13 years after her debut album Joanne Shaw Taylor has found a new groove.




Since being discovered by the Eurythmics' Dave Stewart, Joanne has toured relentlessly and recorded some very fine blues albums. Things appeared to step up a gear when she teamed up with Joe Bonamassa on the #1 album, 'The Blues Album '(2021). 'Nobody's Fool' has Joanne working with Joe and Josh Smith once again, and it really feels that ever since she's teamed up with Bonamassa she's been able to raise her game.


It's a delicately produced record and is a very different sound than we've heard in her earlier albums. As a piece of work 'Nobody's Fool' has bags of cross-over appeal. It's more temperate and mellow than her other work and dare I say poppy in places, but it will reel in blues aficionados and easy-listening fans alike.


Her solos are largely cleaner, crisper, and more controlled, and her vocals are equally restrained.

'Fade Away' and 'The Leaving Kind' are examples of this more mature iteration of Joanne Shaw Taylor (the latter falls down for allowing a killer solo to fade out far too soon - the one criticism of the album. (We can only hope that live she'll really put her foot on the gas at this point.) An unexpected deep cut is a bluesy little cover of the Eurythmics track 'Missionary Man', which also features Dave Stewart. The stunning 'Runaway' is perhaps the strongest example of this cross-over sound.

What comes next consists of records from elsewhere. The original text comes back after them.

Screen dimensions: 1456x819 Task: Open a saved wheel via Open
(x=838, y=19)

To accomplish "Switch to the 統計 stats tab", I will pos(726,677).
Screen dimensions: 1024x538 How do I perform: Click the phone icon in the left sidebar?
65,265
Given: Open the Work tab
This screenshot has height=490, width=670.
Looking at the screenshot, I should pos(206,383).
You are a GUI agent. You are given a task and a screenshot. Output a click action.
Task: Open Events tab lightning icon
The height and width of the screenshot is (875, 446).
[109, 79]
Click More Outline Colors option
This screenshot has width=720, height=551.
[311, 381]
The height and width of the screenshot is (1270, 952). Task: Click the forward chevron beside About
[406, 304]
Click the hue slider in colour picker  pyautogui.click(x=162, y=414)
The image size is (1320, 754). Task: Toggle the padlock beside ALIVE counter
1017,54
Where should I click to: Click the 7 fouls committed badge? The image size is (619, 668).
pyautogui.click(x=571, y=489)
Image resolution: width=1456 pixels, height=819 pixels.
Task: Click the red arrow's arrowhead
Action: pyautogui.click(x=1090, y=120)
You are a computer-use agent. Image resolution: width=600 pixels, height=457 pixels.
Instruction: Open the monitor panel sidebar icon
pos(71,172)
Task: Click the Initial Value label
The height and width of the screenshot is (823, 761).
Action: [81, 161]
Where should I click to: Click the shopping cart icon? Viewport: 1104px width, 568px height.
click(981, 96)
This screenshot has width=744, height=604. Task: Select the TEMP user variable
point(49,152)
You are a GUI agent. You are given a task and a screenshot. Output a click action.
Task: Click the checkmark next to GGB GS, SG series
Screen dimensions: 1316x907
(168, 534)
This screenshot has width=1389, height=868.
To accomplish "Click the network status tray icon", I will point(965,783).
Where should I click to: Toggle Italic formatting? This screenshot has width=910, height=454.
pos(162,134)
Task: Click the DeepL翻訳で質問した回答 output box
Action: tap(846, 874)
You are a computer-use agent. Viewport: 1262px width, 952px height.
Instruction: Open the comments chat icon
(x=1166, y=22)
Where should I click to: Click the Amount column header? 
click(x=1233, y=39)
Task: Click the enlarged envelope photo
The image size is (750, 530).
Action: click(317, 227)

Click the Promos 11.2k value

Joanna owned the unbridled blues sass of her previous albums, but 'Nobody's Fool' has a maturity and a confidence that allows her to channel her hunger and diversify. Heartbreak, loss, and life experience have given her the bedrock to focus on her abilities as a songwriter and musician. In many ways, the album has similarities with Bonnie Raitt's oeuvre: it's hard and heavy blues when it needs to be but equally tender and heartfelt. Indeed the album's bookends are very much styled on Bonnie's sound, but the album is still unmistakably Joanne Shaw Taylor, despite the shift in sound. It's a different and unexpected groove, but it's one that suits her.